CHARLOTTE, N.C. — The coronavirus pandemic has worsened the homelessness crisis across America and Charlotte is no exception.
Even before COVID-19, shelters across the city were at or near capacity. Now, in the midst of a pandemic, some programs including Room in the Inn have been forced to cease operations due to health and safety concerns.
The Salvation Army’s Center of Hope is another Charlotte shelter that houses women and families, but COVID-19 has impacted it as well, shrinking its capacity down to 50%.
Tent cities are now peppering Uptown Charlotte, and many of those tents are filled with people who never anticipated being without a home.
Attached to those tents are stigmas, including that the people inside those tents want to live that way. For many, they fell on hard times and had no one to turn to.
“You have to be in our shoes,” said Katrina Carter, who formerly lived in a tent in Uptown. “Everybody wasn’t born with a gold-handle spoon in their mouth. We didn’t ask for this. A lot of us got put in situations where we had to come out here.”

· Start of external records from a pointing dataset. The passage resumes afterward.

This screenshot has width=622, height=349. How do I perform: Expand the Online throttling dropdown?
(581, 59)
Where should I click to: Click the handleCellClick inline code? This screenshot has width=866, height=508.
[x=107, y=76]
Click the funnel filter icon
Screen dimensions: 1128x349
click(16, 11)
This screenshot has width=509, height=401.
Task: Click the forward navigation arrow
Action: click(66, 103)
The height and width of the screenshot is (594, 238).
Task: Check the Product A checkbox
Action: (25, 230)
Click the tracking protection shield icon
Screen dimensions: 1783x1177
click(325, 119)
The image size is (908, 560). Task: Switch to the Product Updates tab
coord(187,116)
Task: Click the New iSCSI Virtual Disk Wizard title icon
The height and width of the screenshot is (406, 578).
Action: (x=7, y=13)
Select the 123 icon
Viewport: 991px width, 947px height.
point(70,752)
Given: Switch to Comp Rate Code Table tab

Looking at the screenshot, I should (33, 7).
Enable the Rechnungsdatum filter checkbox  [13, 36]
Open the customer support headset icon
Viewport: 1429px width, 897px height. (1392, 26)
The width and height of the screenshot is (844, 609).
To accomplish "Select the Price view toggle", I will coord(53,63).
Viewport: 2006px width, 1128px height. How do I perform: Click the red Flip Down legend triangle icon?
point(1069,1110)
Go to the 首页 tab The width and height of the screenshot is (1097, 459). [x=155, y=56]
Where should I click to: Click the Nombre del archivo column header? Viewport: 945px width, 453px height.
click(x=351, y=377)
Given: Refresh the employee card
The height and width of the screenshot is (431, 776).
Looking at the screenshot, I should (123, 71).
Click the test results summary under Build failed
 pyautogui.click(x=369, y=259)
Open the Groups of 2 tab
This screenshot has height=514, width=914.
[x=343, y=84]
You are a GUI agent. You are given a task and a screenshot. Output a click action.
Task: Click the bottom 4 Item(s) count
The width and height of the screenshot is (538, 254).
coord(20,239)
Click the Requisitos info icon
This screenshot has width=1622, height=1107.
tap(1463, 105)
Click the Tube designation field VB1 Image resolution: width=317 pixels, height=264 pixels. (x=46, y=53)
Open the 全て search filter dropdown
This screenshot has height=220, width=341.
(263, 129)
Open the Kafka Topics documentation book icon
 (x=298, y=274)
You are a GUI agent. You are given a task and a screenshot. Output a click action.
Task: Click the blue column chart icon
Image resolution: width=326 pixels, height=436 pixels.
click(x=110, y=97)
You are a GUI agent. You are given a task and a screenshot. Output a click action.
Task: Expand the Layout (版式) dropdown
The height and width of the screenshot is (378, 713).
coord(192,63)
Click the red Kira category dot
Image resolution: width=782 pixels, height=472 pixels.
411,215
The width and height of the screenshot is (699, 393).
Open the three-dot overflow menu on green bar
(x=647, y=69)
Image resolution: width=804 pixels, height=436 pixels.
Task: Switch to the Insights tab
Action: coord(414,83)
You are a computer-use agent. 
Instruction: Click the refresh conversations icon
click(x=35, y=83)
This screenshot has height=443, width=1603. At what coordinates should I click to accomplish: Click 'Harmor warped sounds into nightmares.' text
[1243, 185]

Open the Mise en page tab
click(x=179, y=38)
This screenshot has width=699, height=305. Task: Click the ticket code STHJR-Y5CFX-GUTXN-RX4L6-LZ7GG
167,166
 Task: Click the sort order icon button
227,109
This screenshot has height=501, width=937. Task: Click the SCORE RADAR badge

One person living in a tent told WCNC Charlotte's Lana Harris that a person once yelled at her from a car, telling her to get a job. She said she can't get a job due to her disability.
Joel Segal, the executive director of the organization Housing and Dignity for All told WCNC Charlotte one stigma that people living in tents get all the time is that they don't have jobs.
“I think that’s the prevailing view,” Segal said. “In fact, before I started running Charlotte’s winter shelter, I thought the same thing. A large percentage of them are working.”
"There's people out here that go to work," Carter said. "They get up early in the morning and this is what they have to come back to."
“So that would lead us to the question of why do we have working people living in tents,” Segal said.
Segal says the homelessness problem in Charlotte has become even more noticeable since the pandemic started in March, and it’s the worst place to be right now.
“This is a petri dish for spreading, and people will freeze to death of hypothermia,” Segal said.
And with temperatures dropping ahead of winter, Segal said it's extremely important to help those in need.
Items they need are things like sleeping bags, cushions, hand warmers, jackets, tents, winter clothes, and thermal underwear.